WASHINGTON - President Obama canceled a long-planned trip to attend economic and security summits in Southeast Asia because of the government shutdown, the White House said Thursday night, the latest casualty of the political impasse in Washington.
The president was scheduled to leave Saturday for Indonesia and Brunei for a series of summits with other world leaders, diplomacy he has prioritized as part of his attempt to "pivot" economic and military resources to the western Pacific region.
Obama already had decided to shorten what was originally planned as a four-country trip. The White House this week canceled his visits to Malaysia and the Philippines as he focused attention on the bruising budget battle with House Republicans that has brought much of the federal government to a halt since Tuesday.
White House spokesman Jay Carney said the president was forced to scrub the trip because House Republicans had refused to pass a continuing resolution to fully fund government operations.
"The cancellation of this trip is another consequence of the House Republicans forcing a shutdown of the government," Carney said in a statement. "This completely avoidable shutdown is setting back our ability to create jobs through promotion of U.S. exports and advance U.S. leadership and interests in the largest emerging region in the world."

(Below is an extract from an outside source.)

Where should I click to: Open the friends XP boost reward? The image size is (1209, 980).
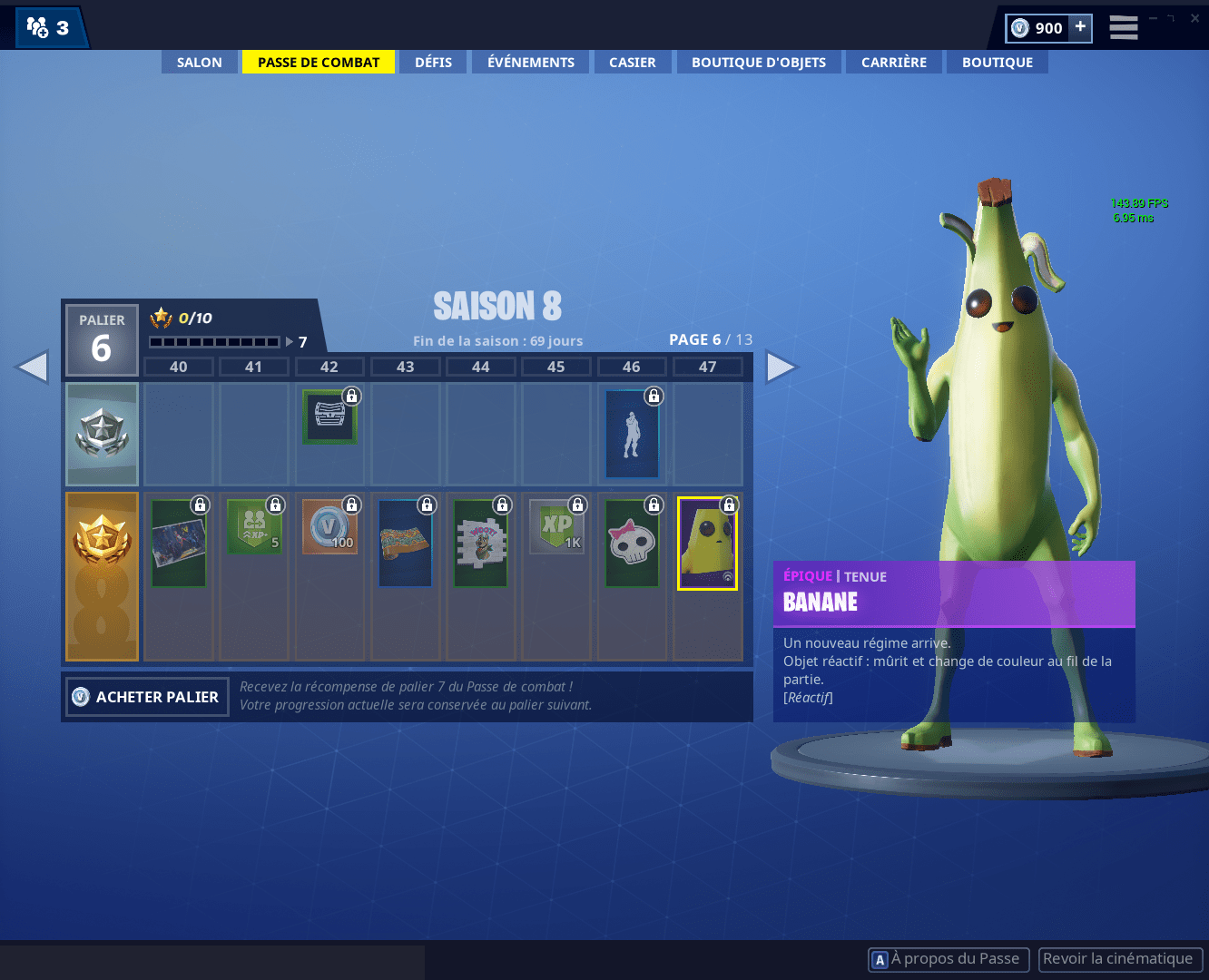point(254,526)
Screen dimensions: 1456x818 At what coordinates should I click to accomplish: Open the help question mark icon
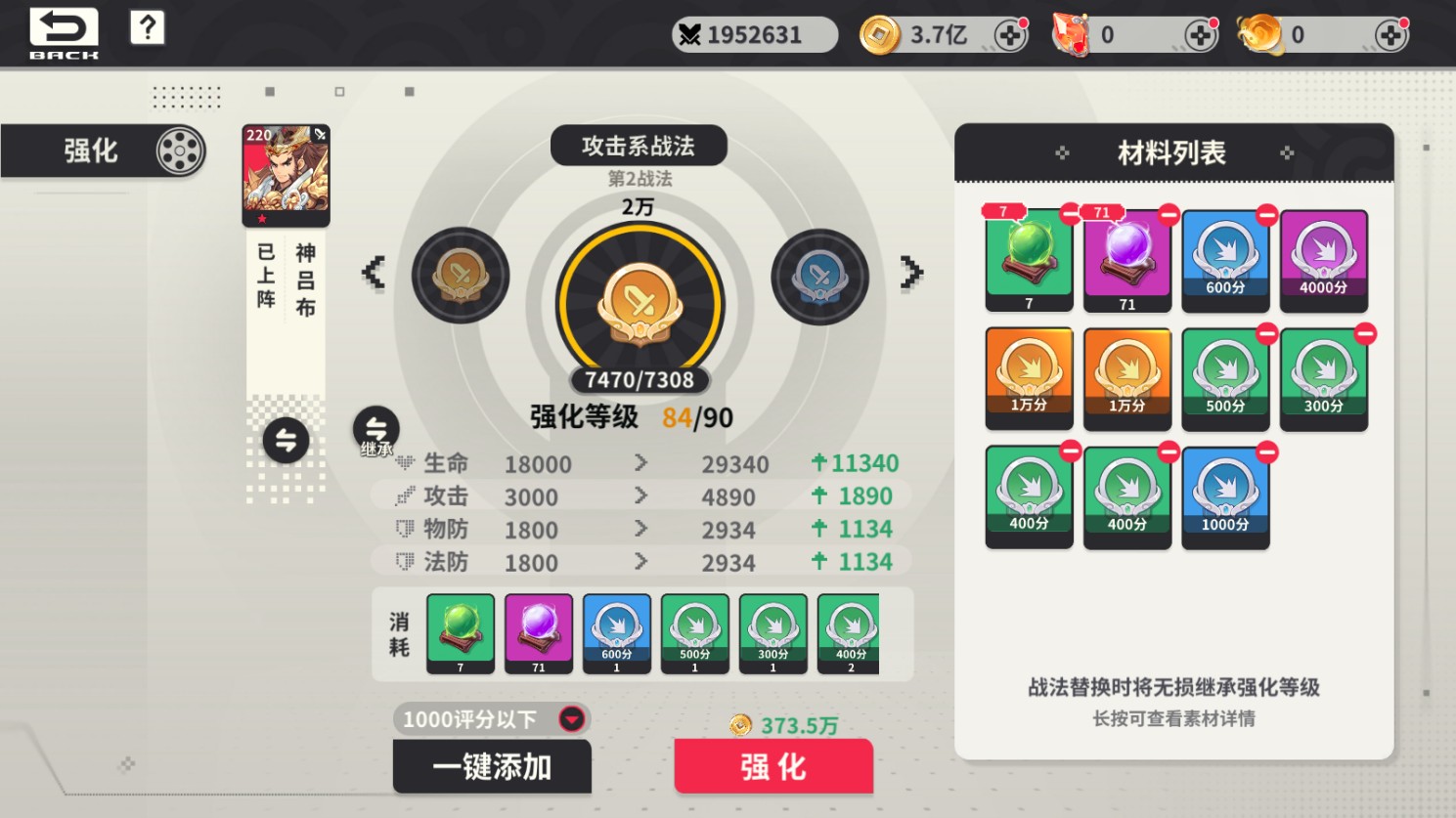147,27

Carney said Secretary of State John F. Kerry would attend the summits in place of the president.
Obama telephoned Indonesia President Susilo Bambang Yudhoyono and Hassanal Bolkiah, the Sultan of Brunei, on Thursday night to inform them that he had changed his plans. He told both leaders he would look for an opportunity to visit at a later date, the White House said.
Indonesia is hosting the annual Asia-Pacific Economic Cooperation summit, a key grouping that focuses on regional economic issues. The White House has said the summit is crucial to boosting U.S. trade and influence in the region.
Brunei is hosting the East Asia Summit, which focuses more on regional security concerns. The U.S. keeps a close eye on territorial disputes with China's growing military in the South China Sea.
Despite his promises to focus more U.S. resources on Asia, Obama has struggled to keep his attention on the region.
In 2010, a vote on the healthcare law and later the BP oil spill in the Gulf of Mexico prompted him to cancel trips to Indonesia and Australia. Last year, a stop in Cambodia was overshadowed by fighting in the Gaza Strip.
And last week, during his annual address to the United Nations General Assembly, Obama focused almost exclusively on Iran, Syria and other hot spots.